Wilbur L. Pollard, Kansas City, Mo., for intervening participants and beneficiaries of the trust.
On June 3, 1958, six (6) of the eleven (11) present Trustees of Associated Cemetery Management, Inc. Employees Profit Sharing Trust (hereinafter called "Trust") filed a voluntary petition in bankruptcy in this Court, praying that the above entity be declared a bankrupt. There then appearing to be no opposing interest to the granting of the prayer of that petition, an order was entered adjudicating the above entity a bankrupt and referring the proceedings to the Referee in Bankruptcy. Now, four (4) Trustees not joining in the above-mentioned petition have, by leave of Court, filed an intervening petition praying that the order of adjudication be set aside, and that the voluntary petition for adjudication of the above entity as a bankrupt be dismissed. Thirty-eight (38) other persons asserting rights as "participants" in the Trust Estate involved have, by leave of Court, jointly filed a similar intervening petition.
Tersely stated, the chief attacks directed by interveners at the voluntary petition and order of adjudication made thereon, are premised in the proposition that the "Trust" is not a "corporation", "person", or "moneyed business" subject to adjudication as a voluntary bankrupt within either the ambit of Section 1(8) or 4 subs. a, b of the Bankruptcy Act (11 U.S.C.A. §§ 1(8), 22, subs. a, b). That if the above entity is held to be such, the Trustees filing the voluntary petition had no power, right or authority under the Trust Agreement to petition this Court that the "Trust" be declared a bankrupt. Other grounds assigned in the intervening petitions need not be considered in light of the conclusions hereinafter reached.
The historical background of Associated Cemetery Management, Inc.
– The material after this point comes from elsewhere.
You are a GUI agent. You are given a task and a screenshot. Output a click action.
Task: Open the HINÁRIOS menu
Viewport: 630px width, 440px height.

Employee Profit Sharing Trust is intricate and involved, hard to state in any reasonable space and difficult to understand, because of the many perplexing and entangling arrangements affecting the trust estate and the relationship of the Trustees to some seventeen (17) corporations operating cemeteries in a number of states. Because of an apparent urgency for an early disposition of the interventions here allowed, and to keep this memorandum within reasonable bounds, we do not undertake to make any extended statement on that subject. However, to the end that a reviewing court may have a modicum of light regarding that matter, leave will be granted to the parties to make any memorandum filed in support and opposition to the intervening petitions a part of the record on appeal, so that the record may "truly disclose what occurred in the district court." Rule 75(h), F.R. Civ.P., 28 U.S.C.A.
The "Trust" in question was created by written agreement between Associated Cemetery Management, Inc. (hereinafter called "ACMI") and fifteen (15) individuals named as "Parties of the Second Part" who by that instrument are designated "Trustees." The expressed purpose of the Trust is stated to be the "establishment of a profit sharing trust for the employees" of ACMI. It would appear, however, from the record made in certain state court litigation that the "Trust" as administered by the Trustees has deviated from its expressed purpose, to say the least. As a consequence, a state court Receiver is now in charge of the assets of the Trust. Be that as it may, we find our jurisdiction over the "person" of "the legal entity resulting from the trust" (Art. I, 10) to be measured by the instrument creating that entity and the purpose avowed for the Trust therein. When so considered, we find that we are here concerned with a simple, private trust established for certain designated individuals, or class of persons, known, or capable of identification, by the terms of the instrument creating the Trust. (Art. II.) According to the trust instrument, ACMI was, from time to time, to make certain contributions to the trust fund. (Art. III.) All funds received by the Trustees, together with all income, profits, or increments thereon are required to be registered in the name of the Trust, but ownership thereof is vested in the Trustees. (Art. VII(a)). Those who may participate in the trust fund are identified in Art. IV of the Trust Agreement; and the manner and mode the benefits are to be distributed to them is set forth in Art. V. Suffice to say that notwithstanding the provisions of Art. IV(8) to the effect that the Trustees "shall distribute to each Participant—Current Participation Certificates" if any is allocable to a "Participant", by Art. X it is specifically provided:
The trust instrument provides that fifteen (15) Trustees elected in accordance with the provisions of Art. VIII are to administer the Trust. "Nevertheless, in the event of and during any vacancy the remaining Trustees shall have and shall be entitled to exercise all powers of the Trustees discretionary or otherwise." (Art. VIII (4)). By subsection 7 of Art. VII, it is provided:
Finally, by Art. XIV(3) it is provided that the trust "agreement shall be construed with and under the laws of the State of Missouri, and all rights of Participants shall vest in accordance with the laws of such state."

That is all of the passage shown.